Texte choisi ::
Banque Mondiale : la jeunesse va bouleverser le monde arabe

La Banque Mondiale et divers chercheurs accordent une place centrale à la jeunesse dans un monde arabe en ébullition. Propos échangés à l’occasion d’un débat organisé à Washington et visionné en live streaming.  

Banque Mondiale : la jeunesse va bouleverser le monde arabe

Le 20 novembre 2014 à 15h51

Modifié le 20 novembre 2014 à 15h51

La Banque Mondiale et divers chercheurs accordent une place centrale à la jeunesse dans un monde arabe en ébullition. Propos échangés à l’occasion d’un débat organisé à Washington et visionné en live streaming.  

Diffusée en live streaming, une table-ronde a réuni mercredi 19 novembre au siège de la Banque mondiale (BM) à Washington la vice-présidente de la BM pour la région Mena Inger Andersen, l’universitaire Juan Cole ainsi que l’Egyptienne Sahar Hussein, le Jordano-Palestinien Ashraf Al-Saeed et le Tunisien Ali Ayadi.

Données brutes ::
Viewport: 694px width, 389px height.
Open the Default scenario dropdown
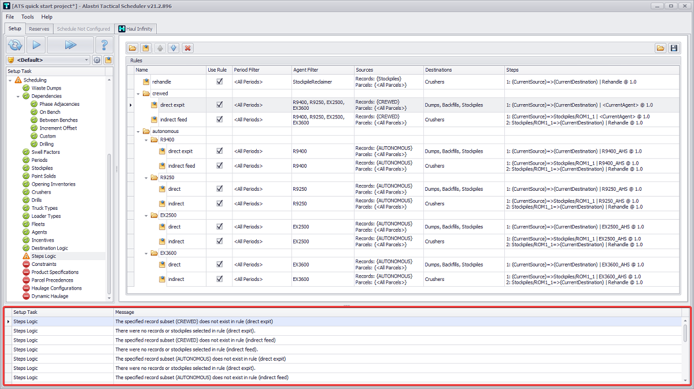(86, 60)
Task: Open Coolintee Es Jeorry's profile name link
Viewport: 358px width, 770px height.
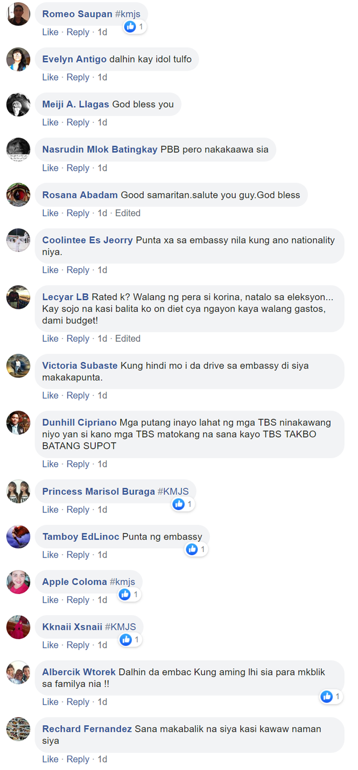Action: 87,240
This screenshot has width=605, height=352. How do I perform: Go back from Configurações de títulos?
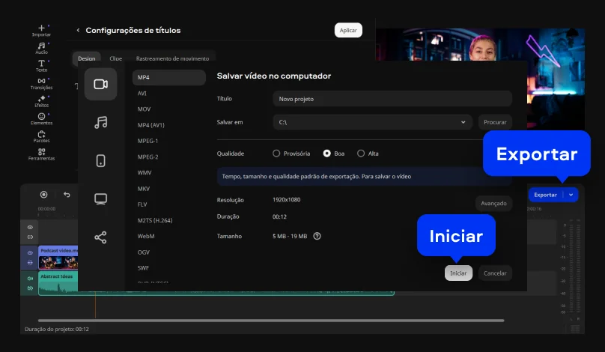click(78, 31)
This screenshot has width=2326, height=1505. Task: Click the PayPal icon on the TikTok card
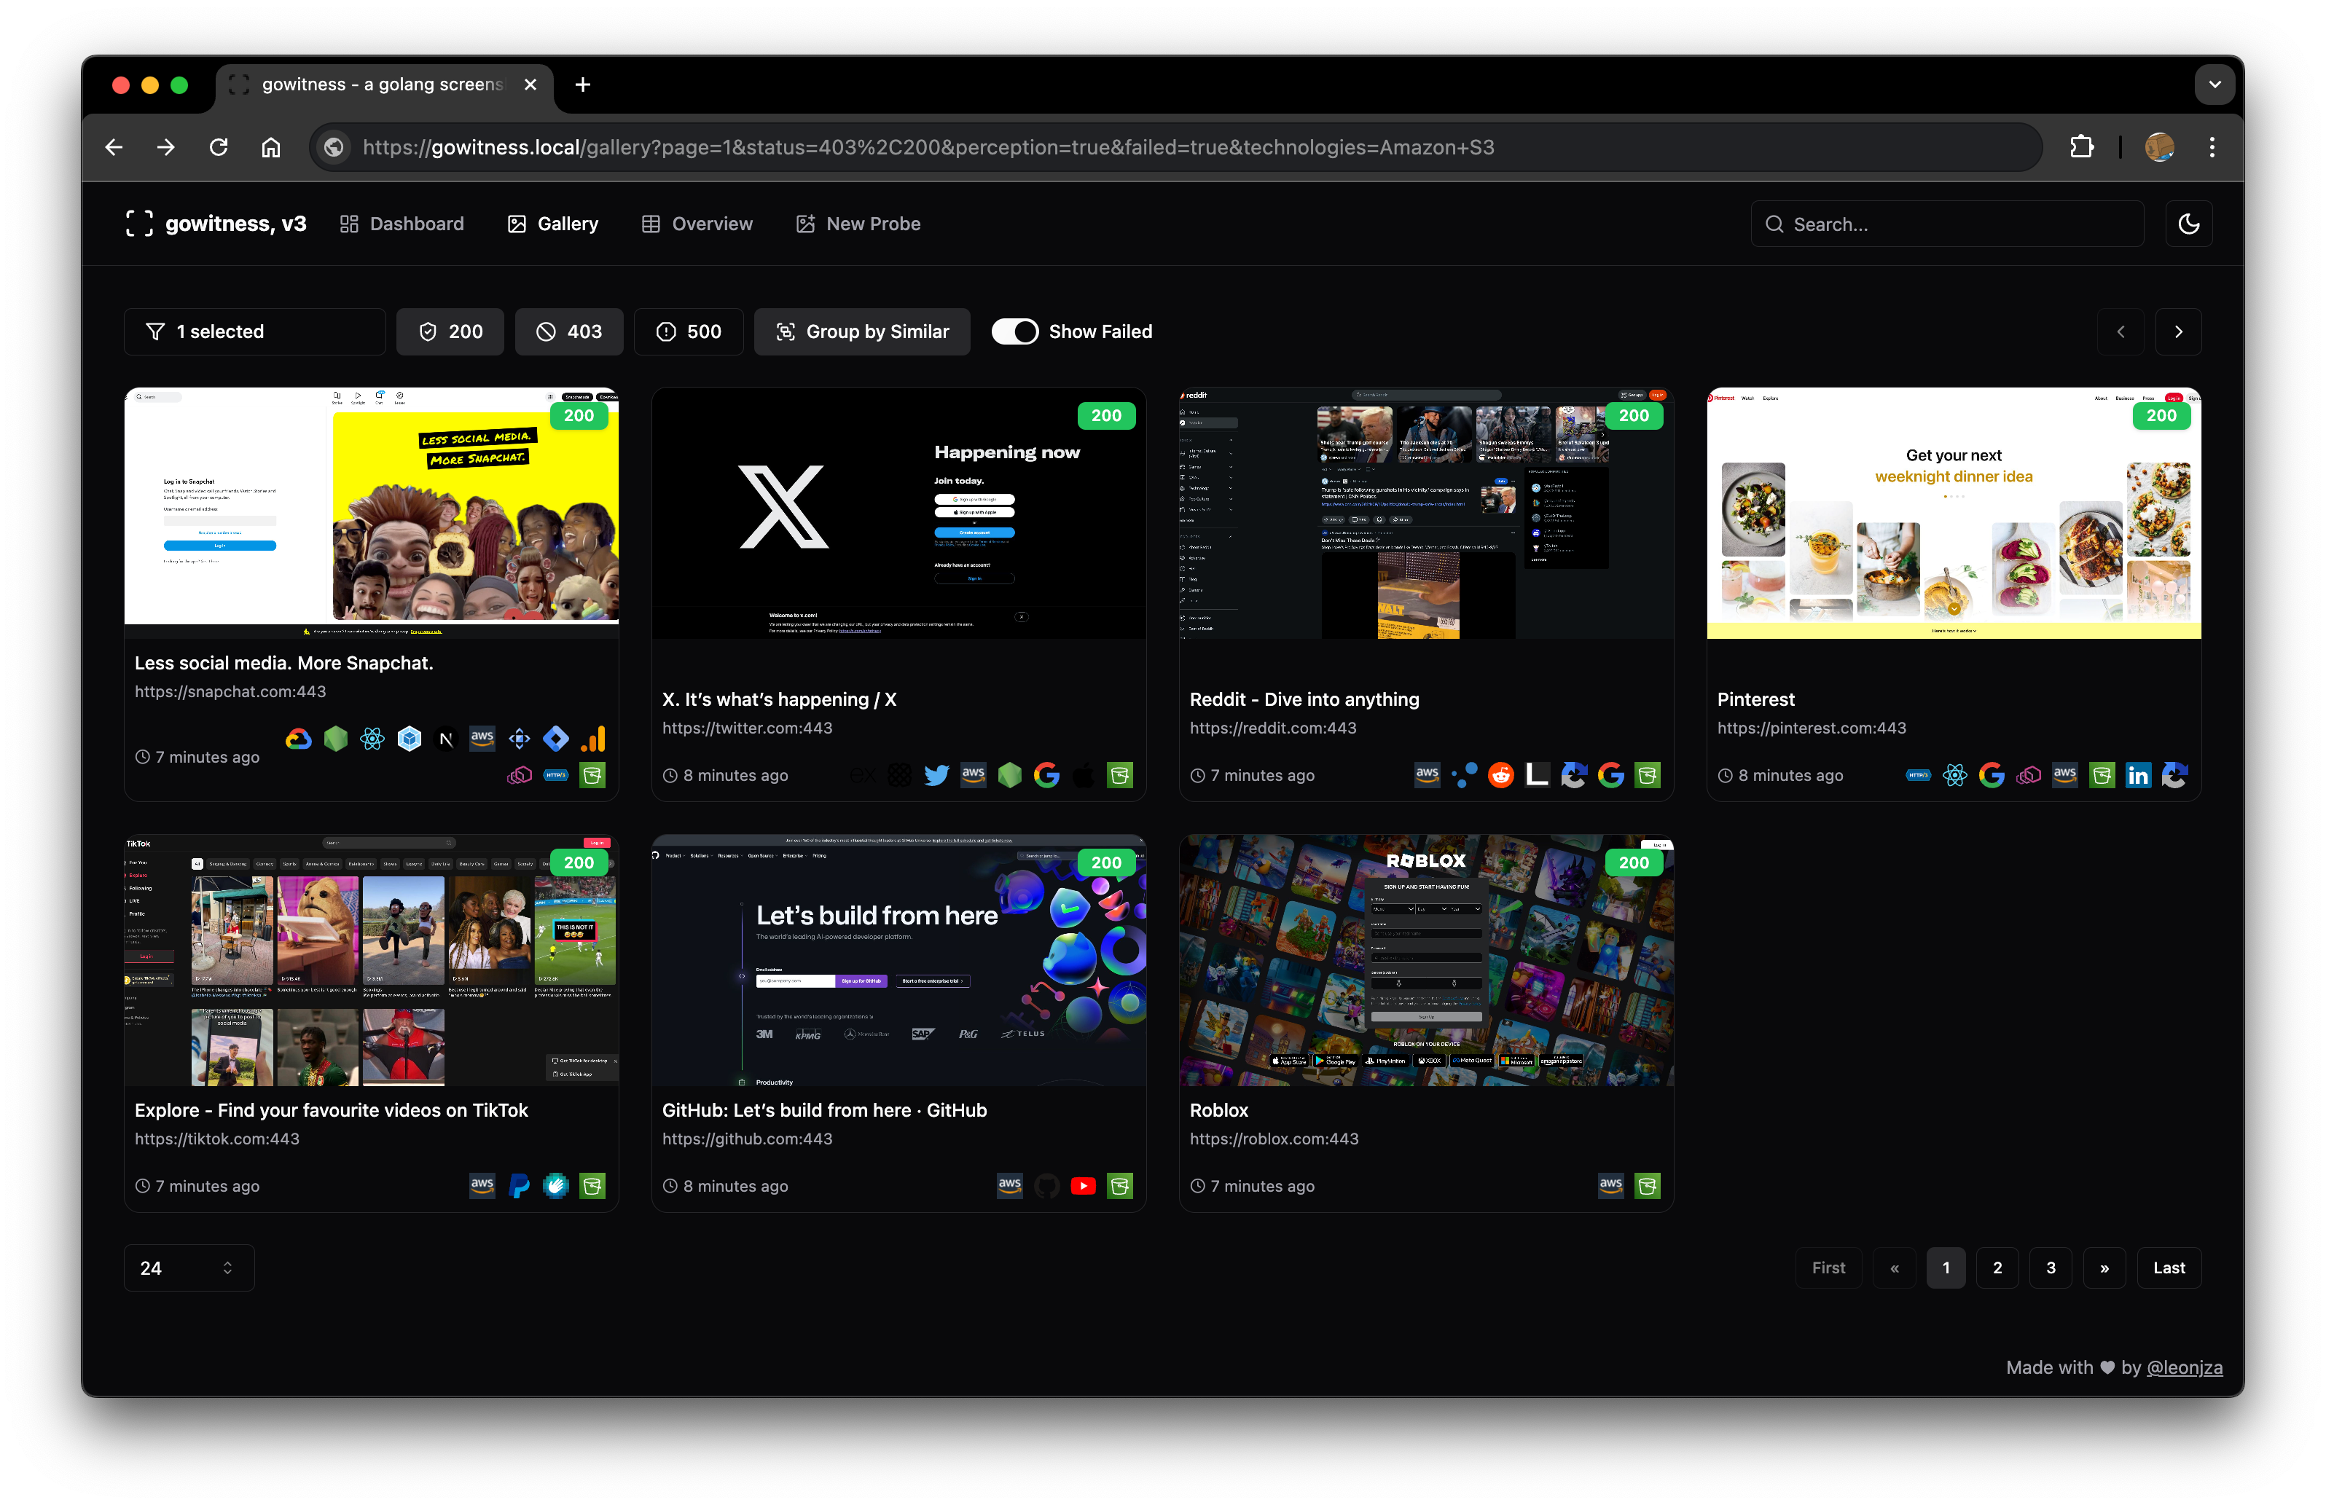click(519, 1185)
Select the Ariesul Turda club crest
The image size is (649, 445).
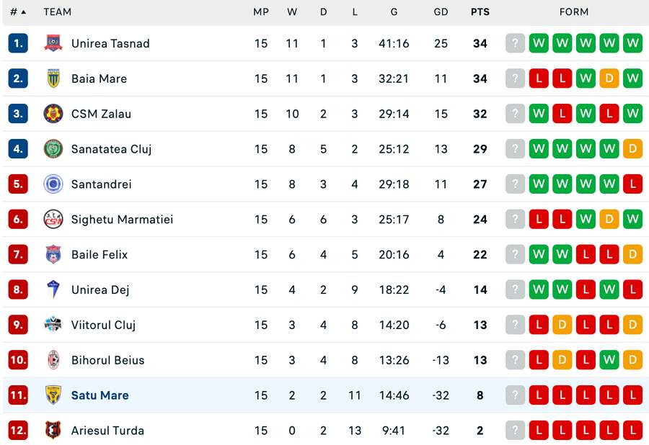pyautogui.click(x=52, y=430)
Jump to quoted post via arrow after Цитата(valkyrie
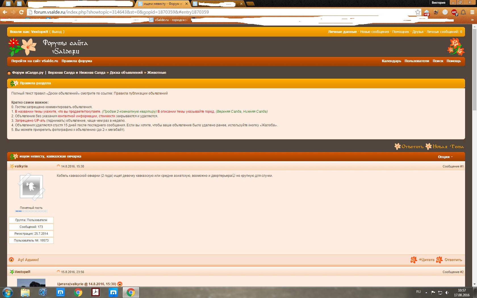Viewport: 477px width, 298px height. click(120, 284)
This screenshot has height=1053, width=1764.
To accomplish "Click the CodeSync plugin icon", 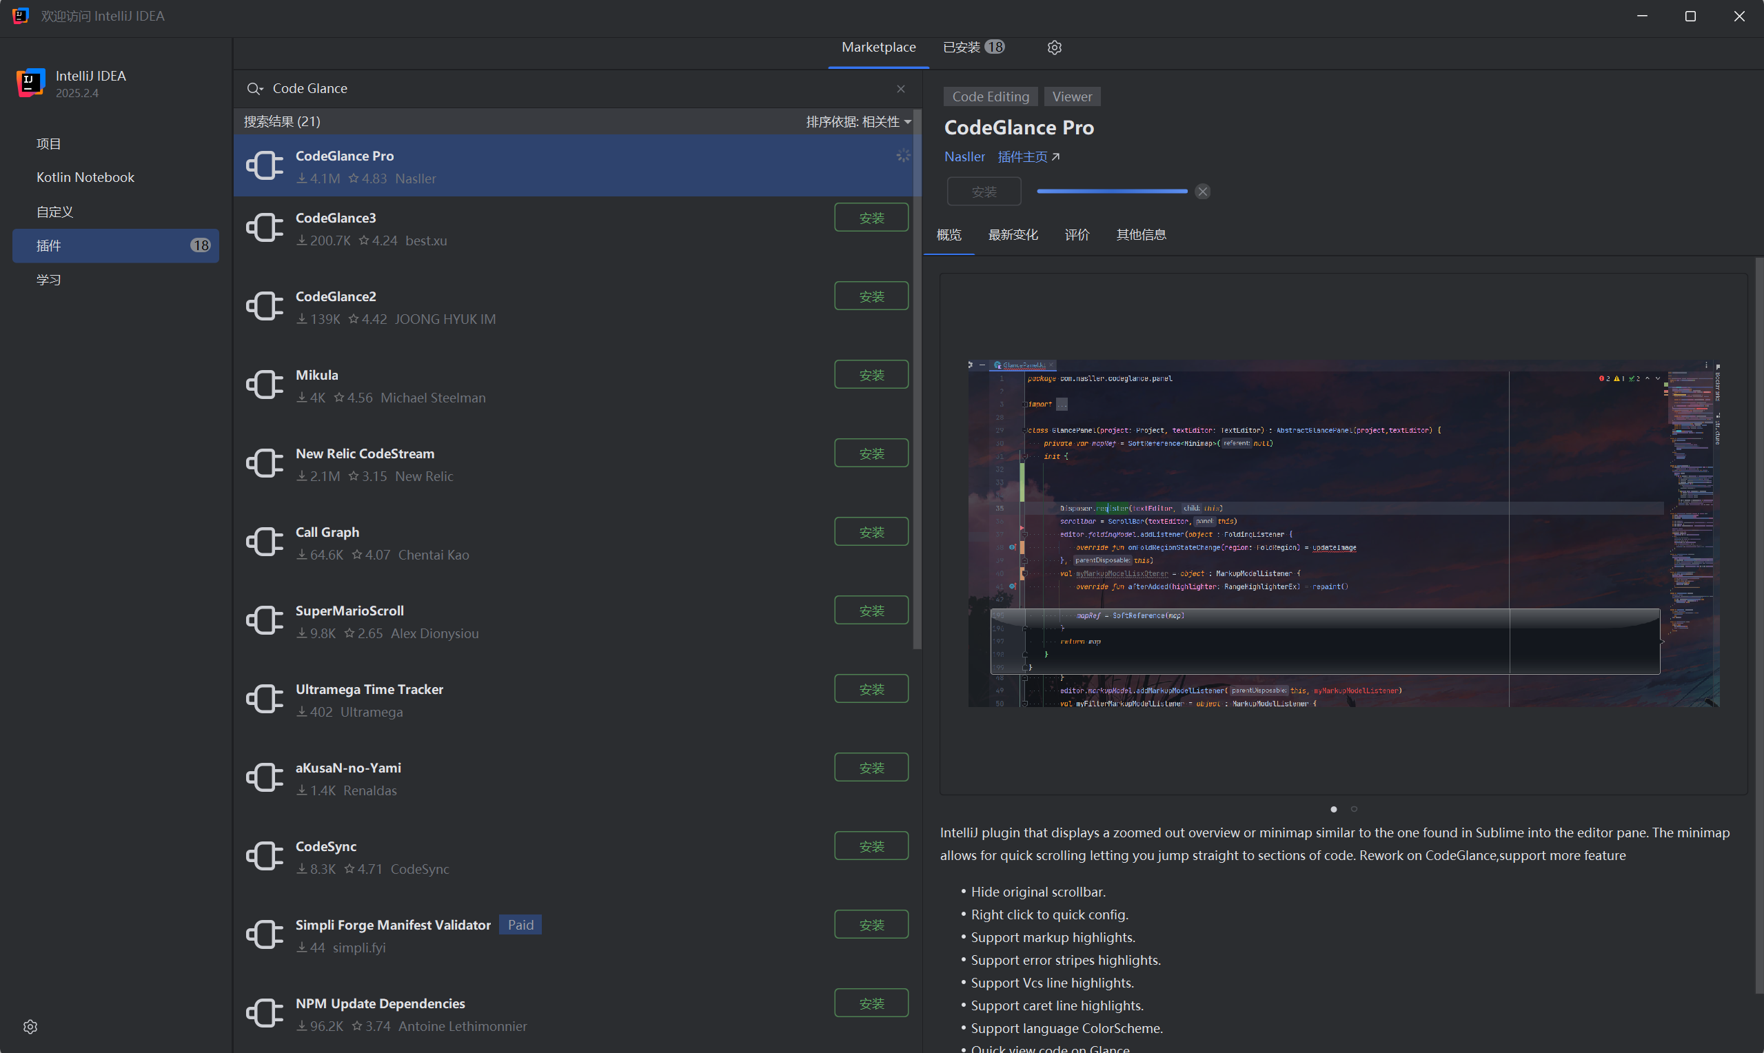I will [265, 856].
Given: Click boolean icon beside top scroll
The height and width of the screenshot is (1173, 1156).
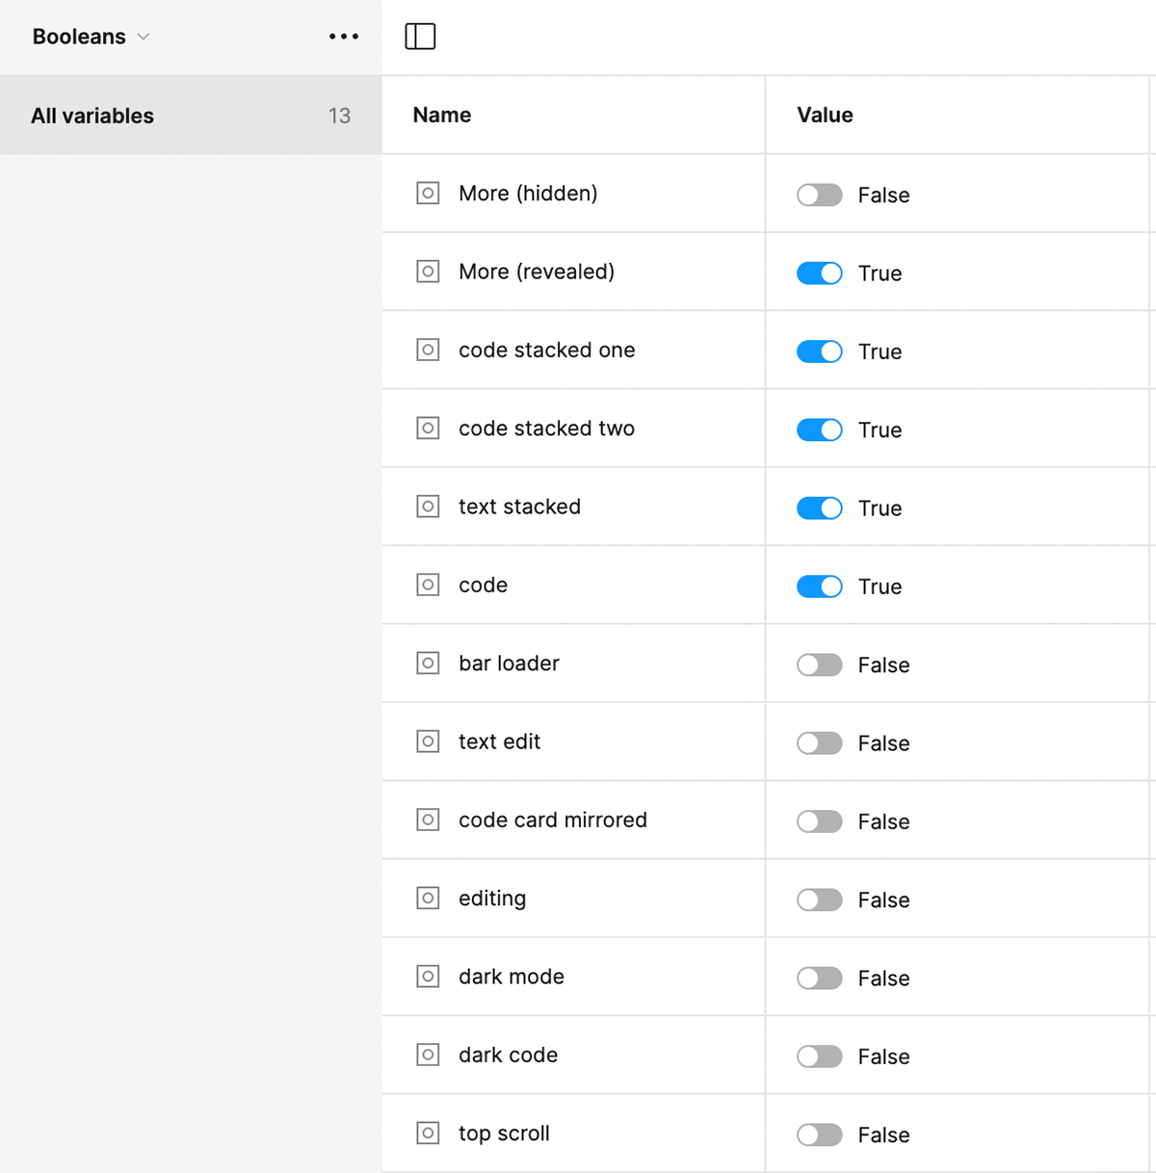Looking at the screenshot, I should point(428,1134).
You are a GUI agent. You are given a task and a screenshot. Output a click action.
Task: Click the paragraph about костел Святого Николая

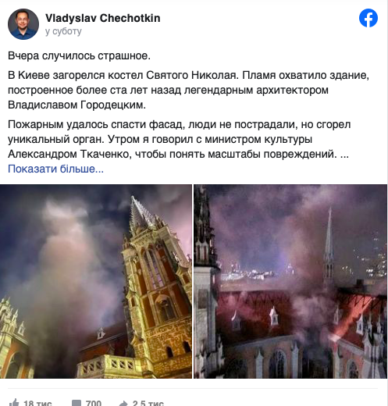tap(188, 90)
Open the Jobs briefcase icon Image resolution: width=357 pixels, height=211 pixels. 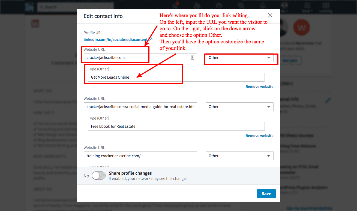coord(219,5)
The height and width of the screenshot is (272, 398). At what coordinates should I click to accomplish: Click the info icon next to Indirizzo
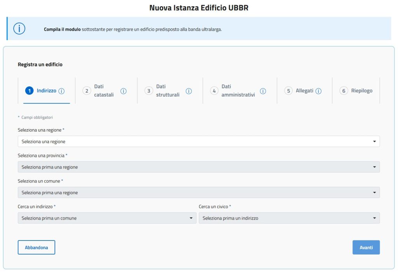point(61,91)
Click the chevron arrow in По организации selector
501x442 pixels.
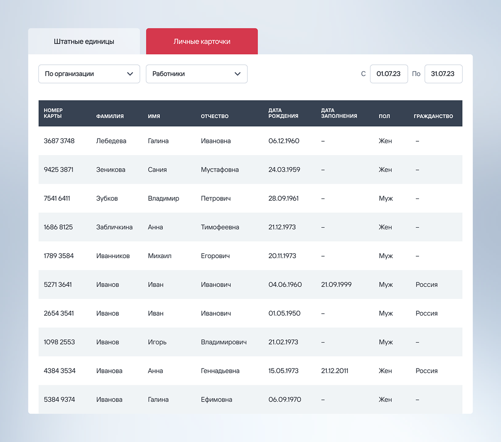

Série d'exercices ::
[a] Recopiez les enregistrements à l'identique, de leur première ligne jusqu'à la ligne qui contient « pyautogui.click(x=52, y=430) », celle-ci incluse. N'y mettez pas les images.
[b] Poursuivez l'article sur la jeunesse du monde arabe après sa dernière phrase.
Le texte et les enregistrements proviennent de sources distinctes.

Résultats par exercice ::
[a]
Viewport: 694px width, 389px height.
Open the Default scenario dropdown
(86, 60)
Task: Open Coolintee Es Jeorry's profile name link
Viewport: 358px width, 770px height.
Action: 87,240
This screenshot has width=605, height=352. How do I perform: Go back from Configurações de títulos?
click(78, 31)
This screenshot has width=2326, height=1505. Task: Click the PayPal icon on the TikTok card
click(519, 1185)
Select the Ariesul Turda club crest
The image size is (649, 445).
pyautogui.click(x=52, y=430)

[b]
La sortie de l’ouvrage The New Arabs: How the Millennial Generation is Changing the Middle East (Les Nouveaux Arabes : Comment la génération Y est en train de changer le Moyen-Orient) et l’approche des anniversaires des soulèvements en Tunisie et en Egypte ont motivé la tenue de cet échange. Avec deux objectifs : Poursuivre l’analyse des événements de l’année 2011 dans le monde arabe et comprendre la direction politique prise par le monde arabe.

Sur ces deux points, Inger Andersen a jugé que «le futur appartient à la jeunesse, tout simplement parce que c’est le cours de l’histoire». «La région Mena, a ajouté Andersen, dispose d’un véritable actif démographique. Rappelons-nous que la jeunesse arabe s’est levée sans forcément savoir où cela allait amener ; mais elle voulait du pain, de la justice et de la dignité, une gouvernance sans corruption et voulait être écoutée».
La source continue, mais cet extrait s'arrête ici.